Tuesday, March 27, 2012

Your Guilty Pleasure: Hello, Hello, Heaven

I realize this was five guys in a studio with a bunch of machines, but I like it.





Plus, without Yes' seminal comeback (oxymoron?) album 90125, the world never would have experienced The Art of Noise, which was comprised of most of 90125's producing team. That group, after the Yes album was on shelves and rising to mega-hit, was noodling around with leftover beats and blips from 90125, feeding them to a Fairlight CMI synthesizer to make something new--not unlike taking the party crudite tray and throwing it in the blender or stockpot for soup.  The Fairlight was hot shit at the time; let me just list what resulted from it for evidence: "Shock the Monkey," the theme from Miami Vice, Kate Bush's album Never for Ever, and entire compositions by famed French noodler Jean Michel Jarre, including 1981's Magnetic Fields (and so there you have that--but wait--actually, not really because they're named after a French book, not Jarre's album.
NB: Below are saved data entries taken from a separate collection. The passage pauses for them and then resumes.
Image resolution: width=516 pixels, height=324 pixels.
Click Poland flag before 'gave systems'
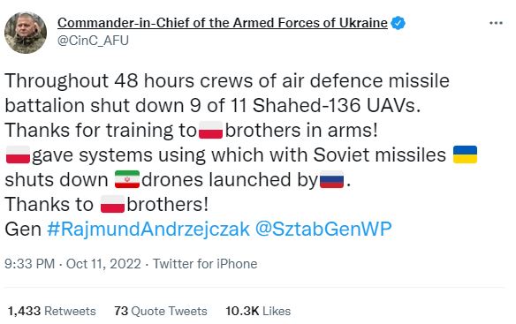pyautogui.click(x=18, y=154)
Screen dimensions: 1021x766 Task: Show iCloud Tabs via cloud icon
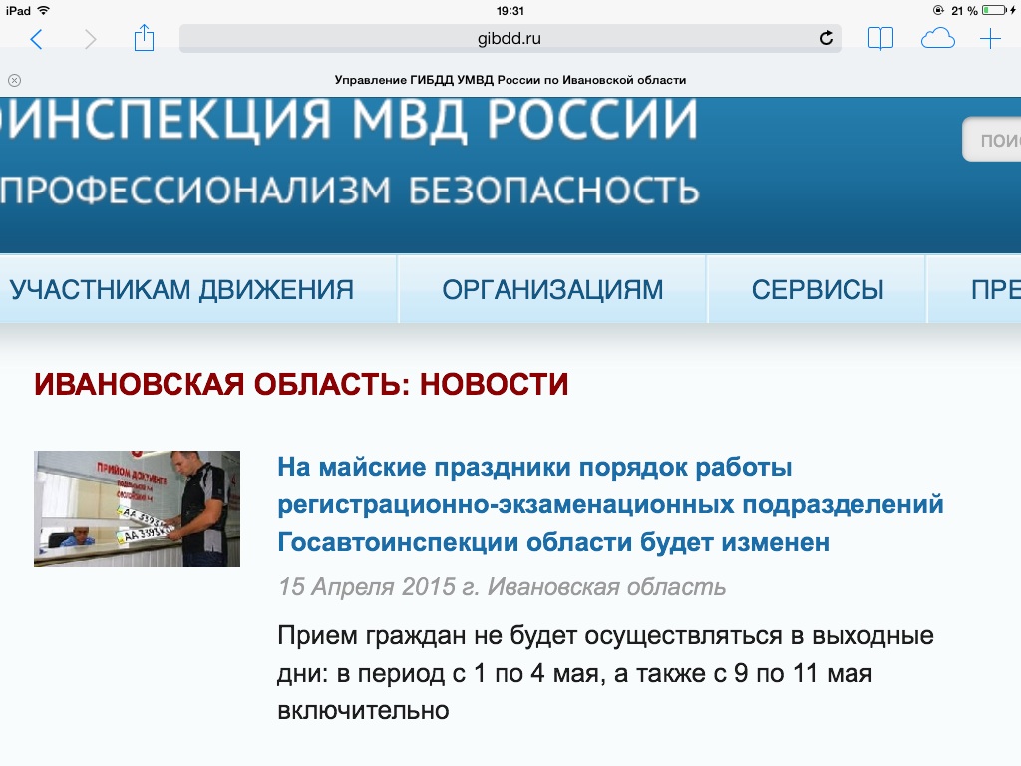(937, 39)
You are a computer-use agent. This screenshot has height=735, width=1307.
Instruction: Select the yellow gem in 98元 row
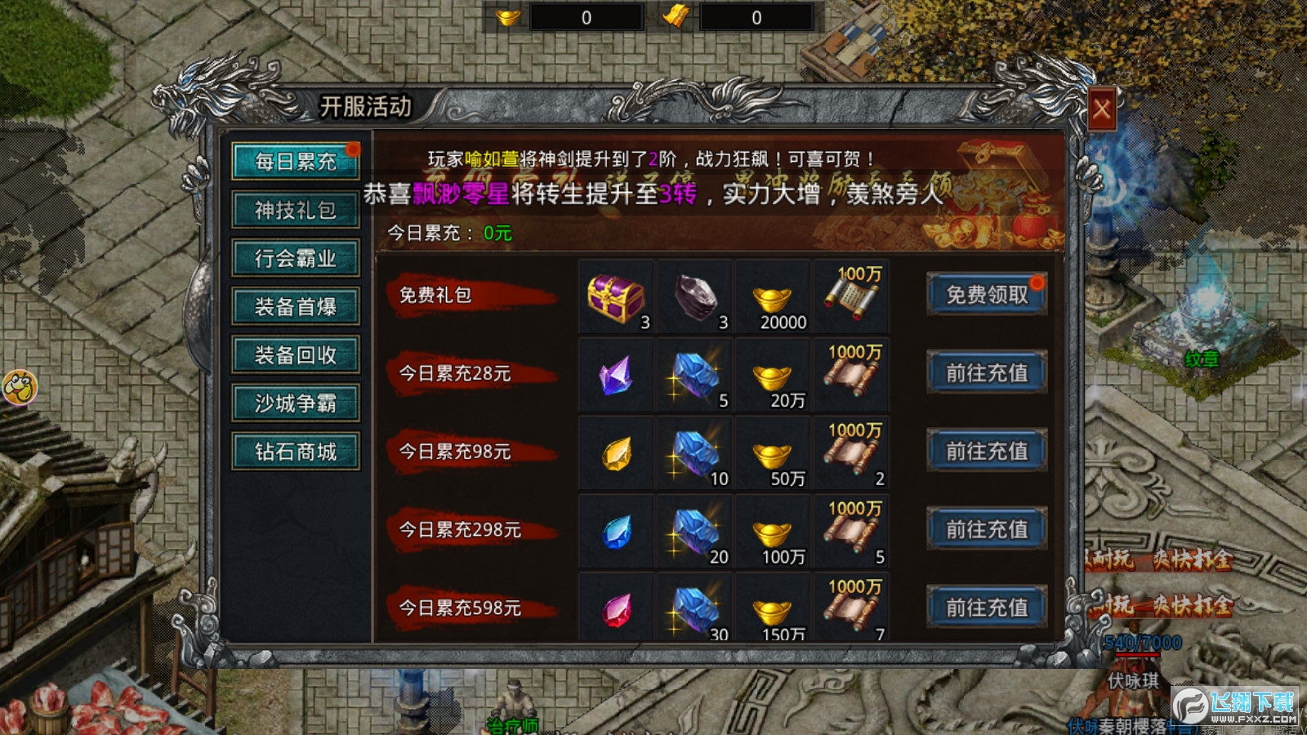(616, 452)
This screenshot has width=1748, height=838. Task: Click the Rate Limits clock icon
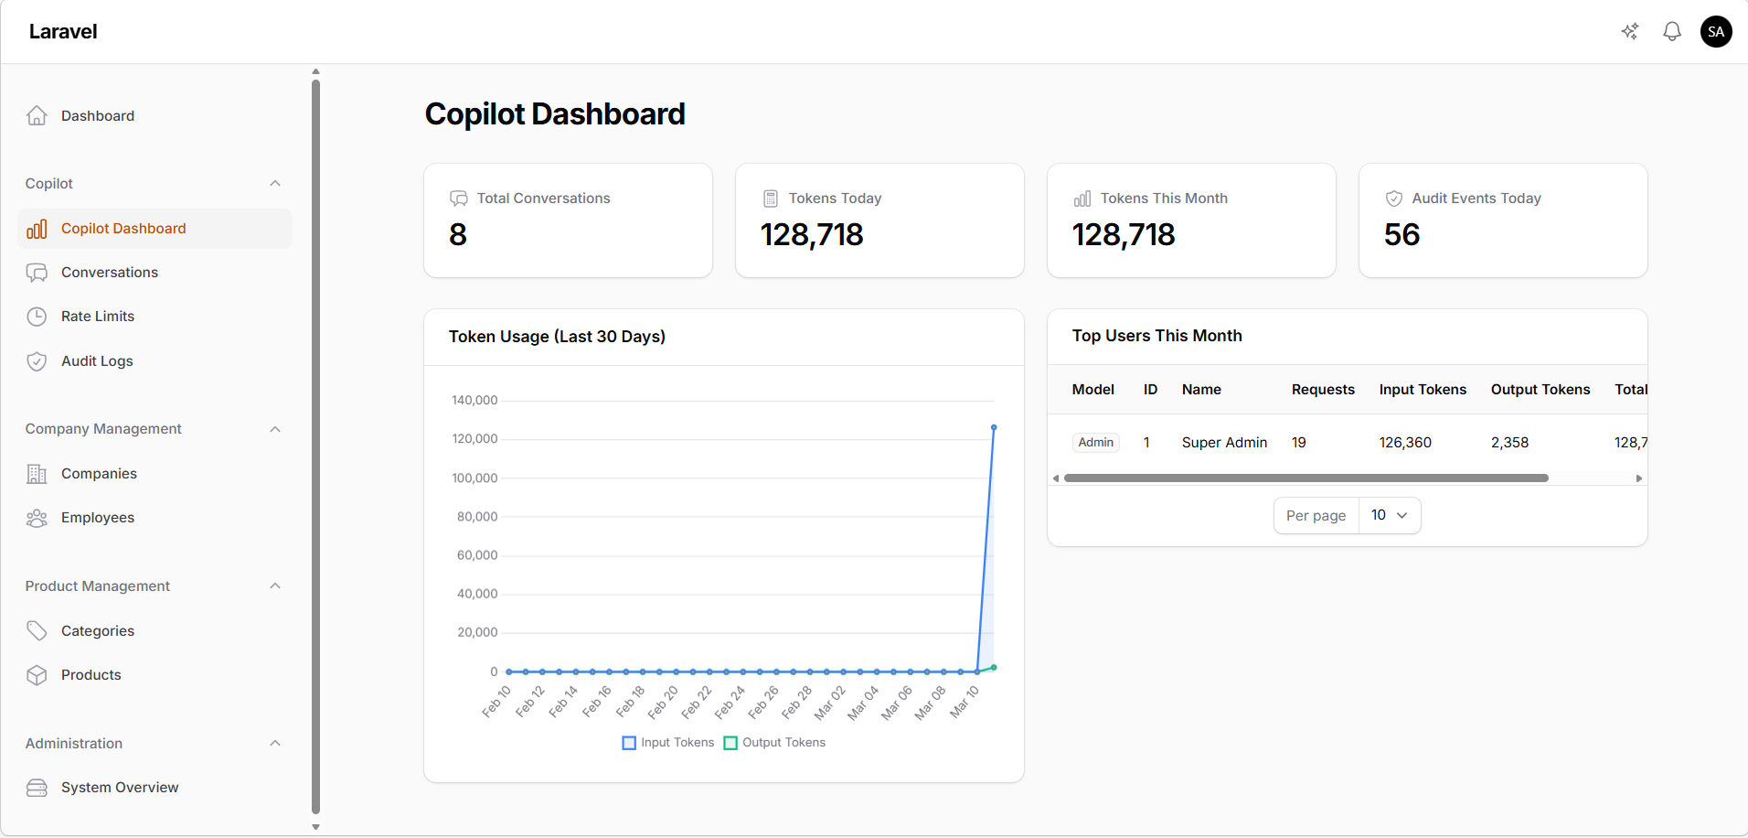pos(37,317)
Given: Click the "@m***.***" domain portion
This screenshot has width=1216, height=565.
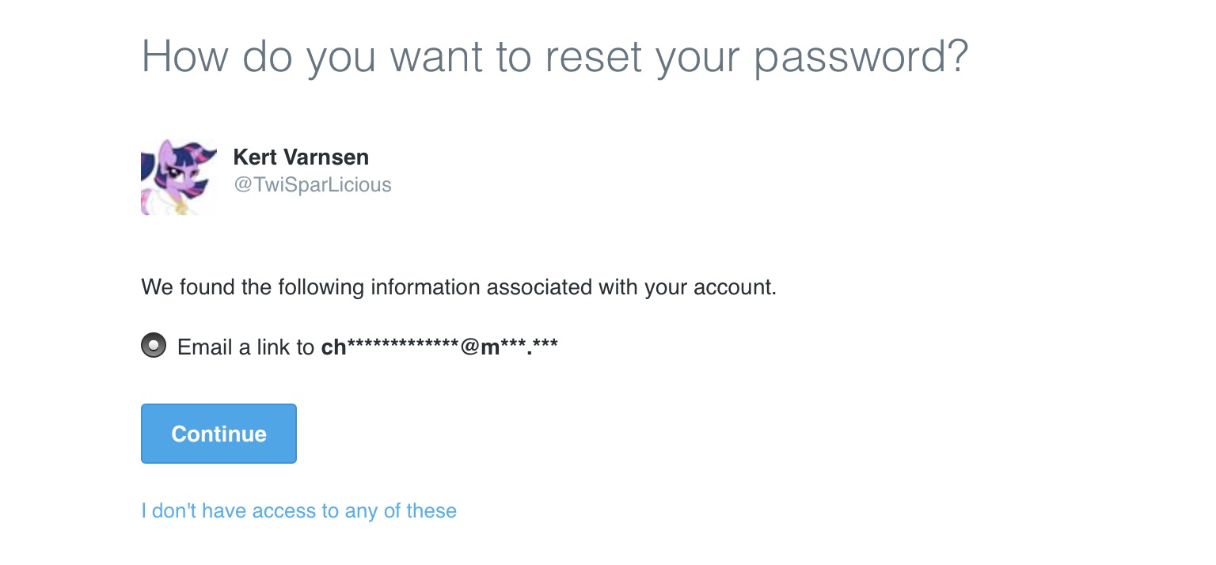Looking at the screenshot, I should point(509,347).
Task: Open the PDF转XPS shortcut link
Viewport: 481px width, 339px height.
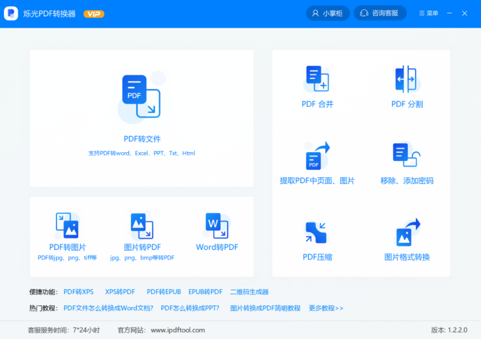Action: [x=78, y=292]
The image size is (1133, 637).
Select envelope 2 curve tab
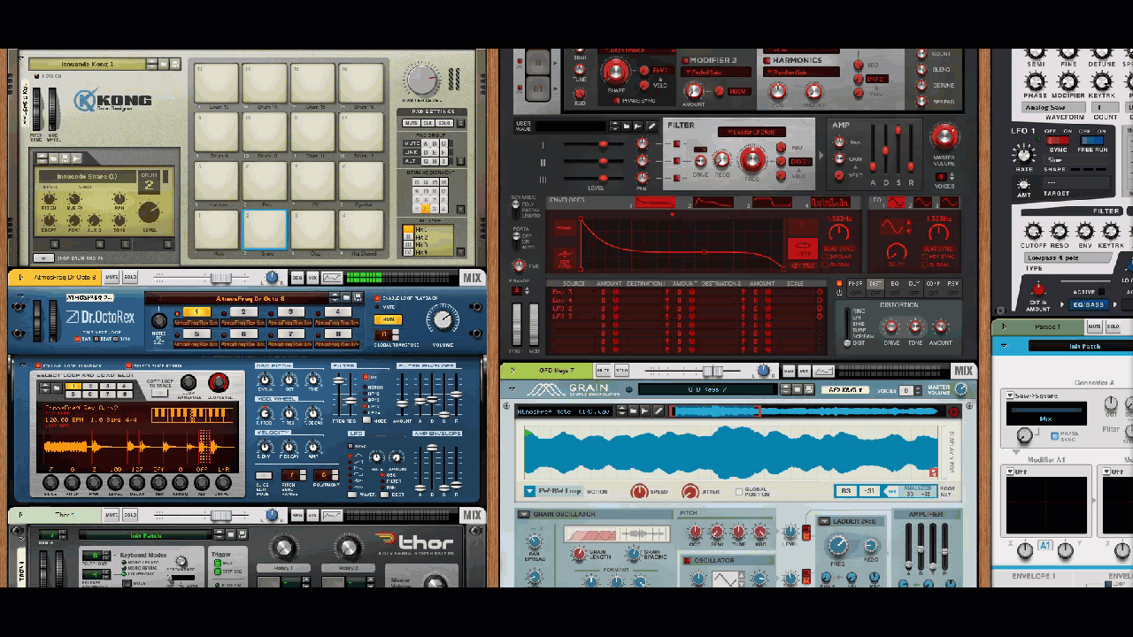point(712,203)
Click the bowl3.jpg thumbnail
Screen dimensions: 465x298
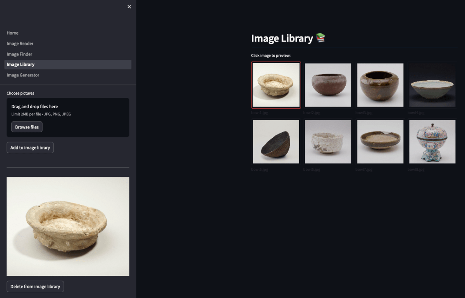[x=380, y=85]
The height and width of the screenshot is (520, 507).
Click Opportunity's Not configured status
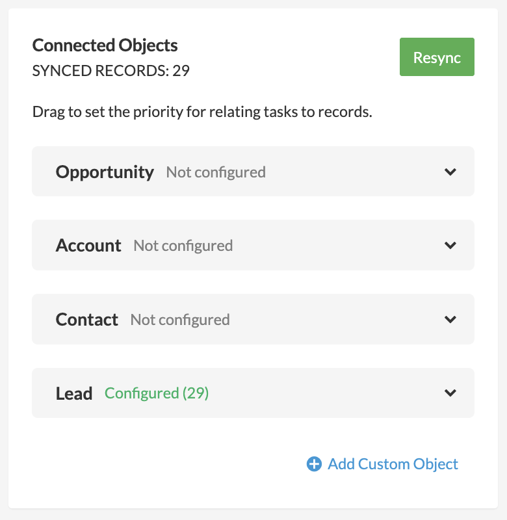216,172
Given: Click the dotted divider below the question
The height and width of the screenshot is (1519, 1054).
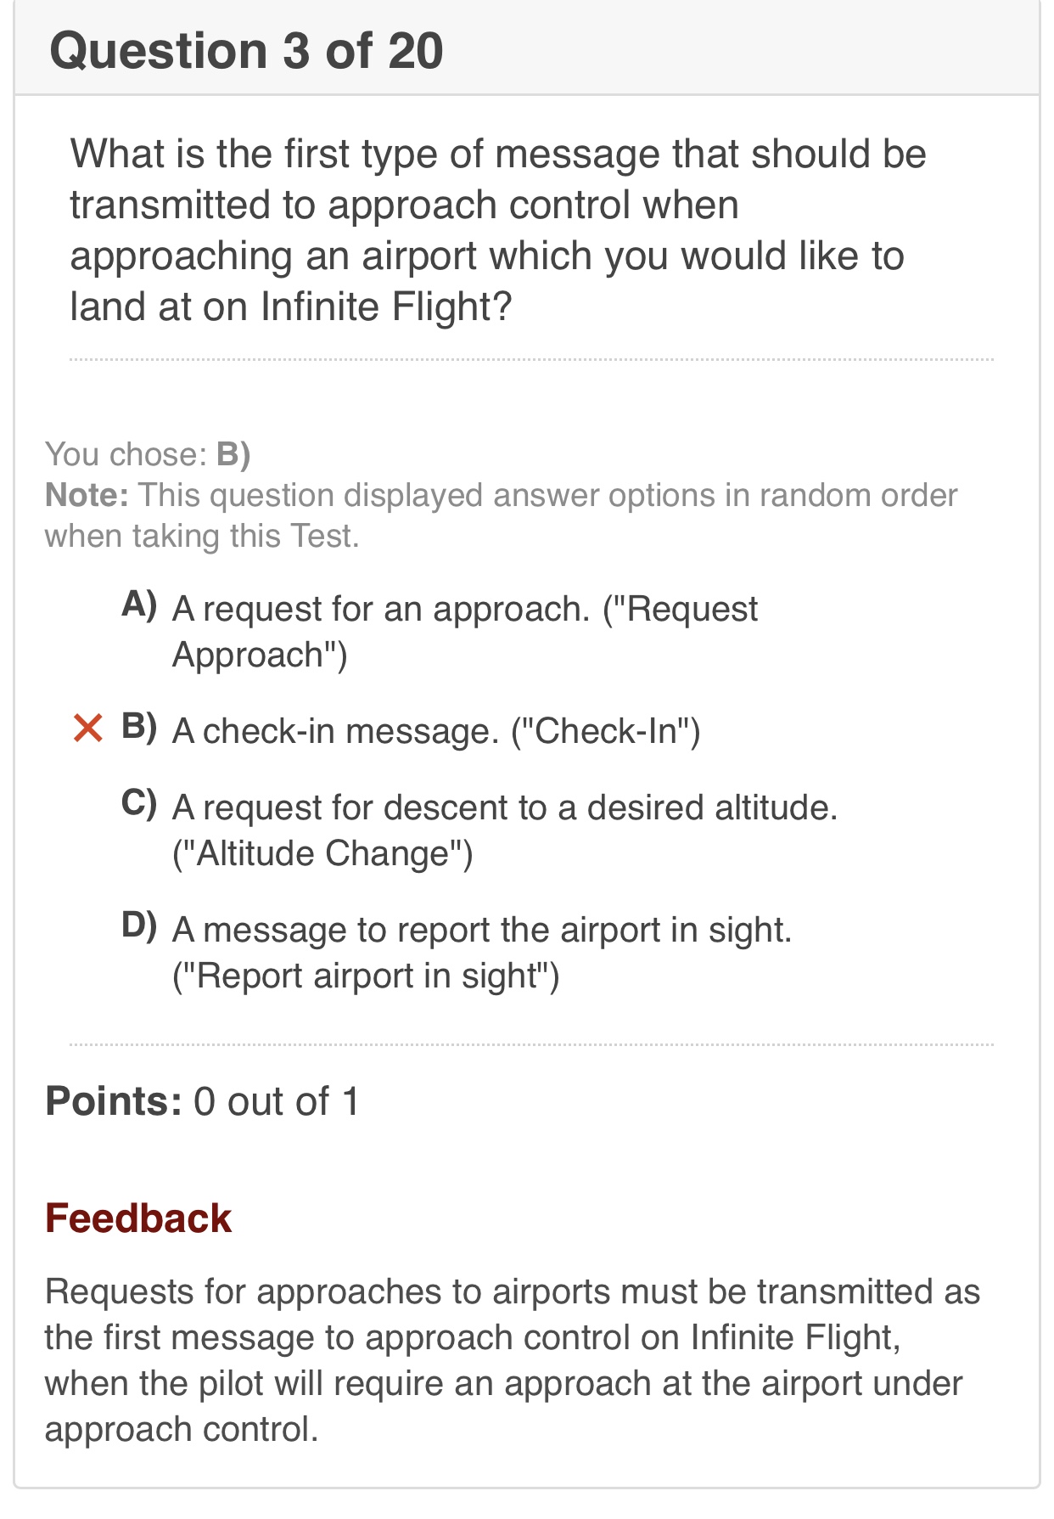Looking at the screenshot, I should point(531,360).

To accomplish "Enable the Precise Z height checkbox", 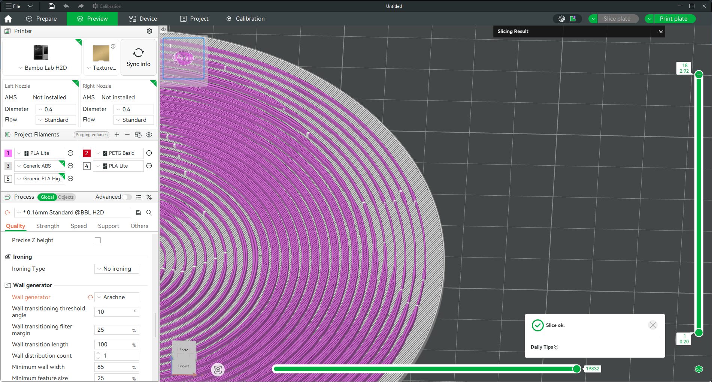I will tap(98, 240).
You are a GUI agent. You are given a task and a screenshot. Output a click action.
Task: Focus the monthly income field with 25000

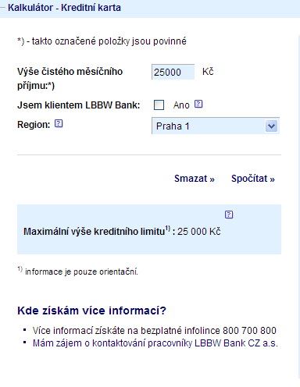coord(173,72)
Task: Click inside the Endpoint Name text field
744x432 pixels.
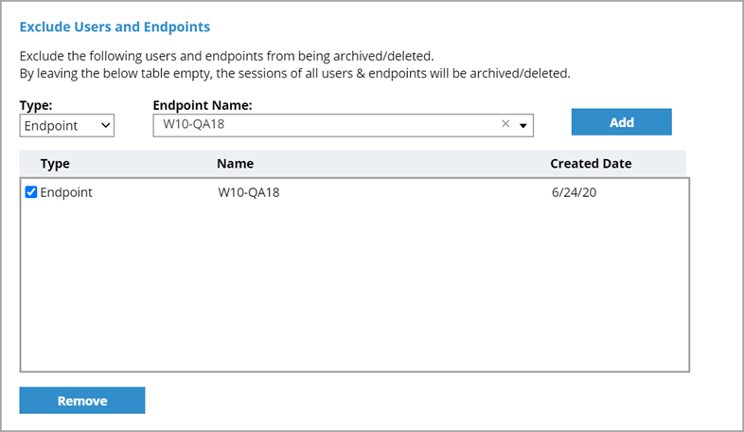Action: point(322,124)
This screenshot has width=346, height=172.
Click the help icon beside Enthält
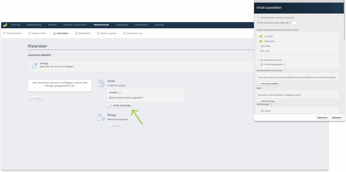[120, 92]
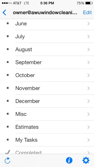This screenshot has height=167, width=94.
Task: Expand the October list chevron
Action: 89,75
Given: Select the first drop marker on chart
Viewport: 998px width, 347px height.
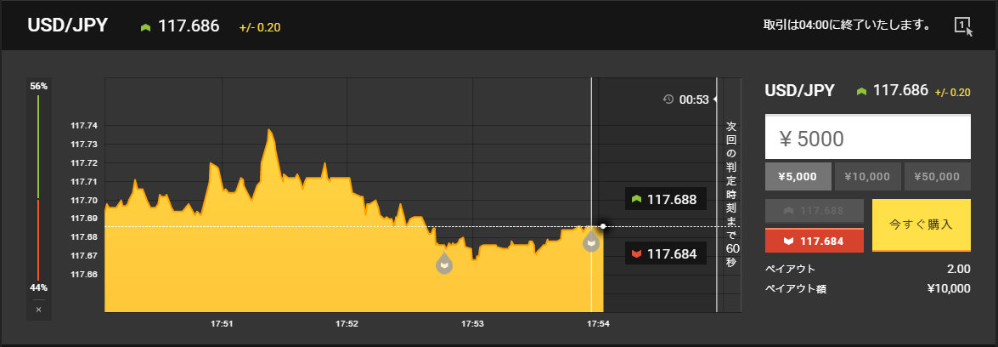Looking at the screenshot, I should click(444, 263).
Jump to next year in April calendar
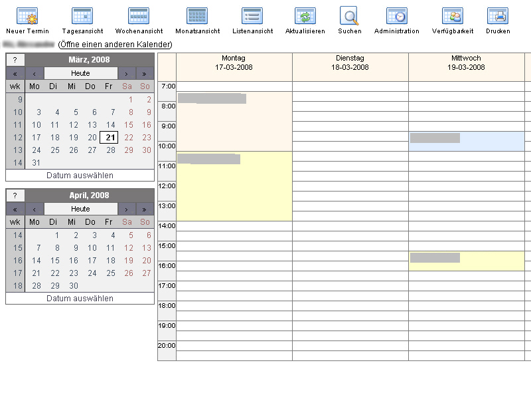 [x=145, y=209]
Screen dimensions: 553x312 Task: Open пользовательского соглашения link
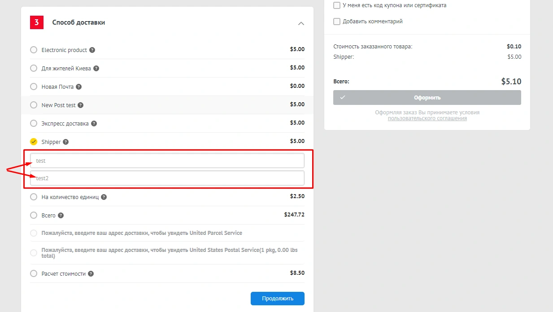pyautogui.click(x=427, y=118)
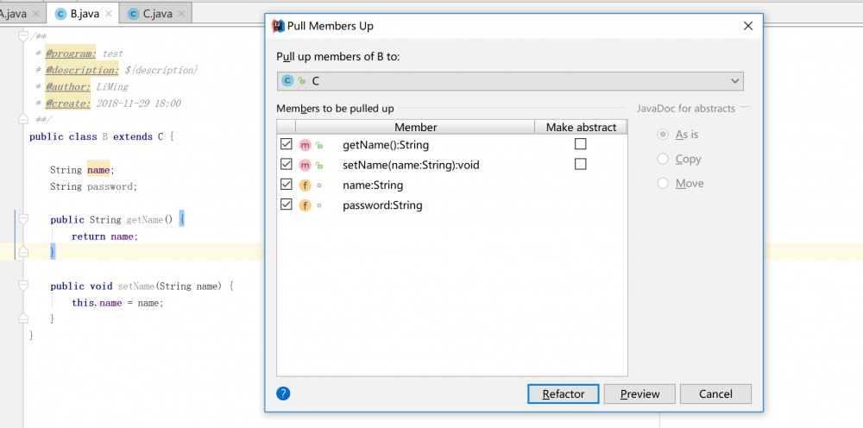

Sigh. I guess the French like their champs when they are magnetique).

Anyway, armed with the Fairlight (two keyboards and a tv screen, in my definition), its sampler, and a couple of additional noodlers, the 90125 team became The Art of Noise, and, by 1983, was releasing some influential output. 90125's primary producer Trevor Horn had already experienced recognition out from behind the console as a member of The Buggles. Yep, him.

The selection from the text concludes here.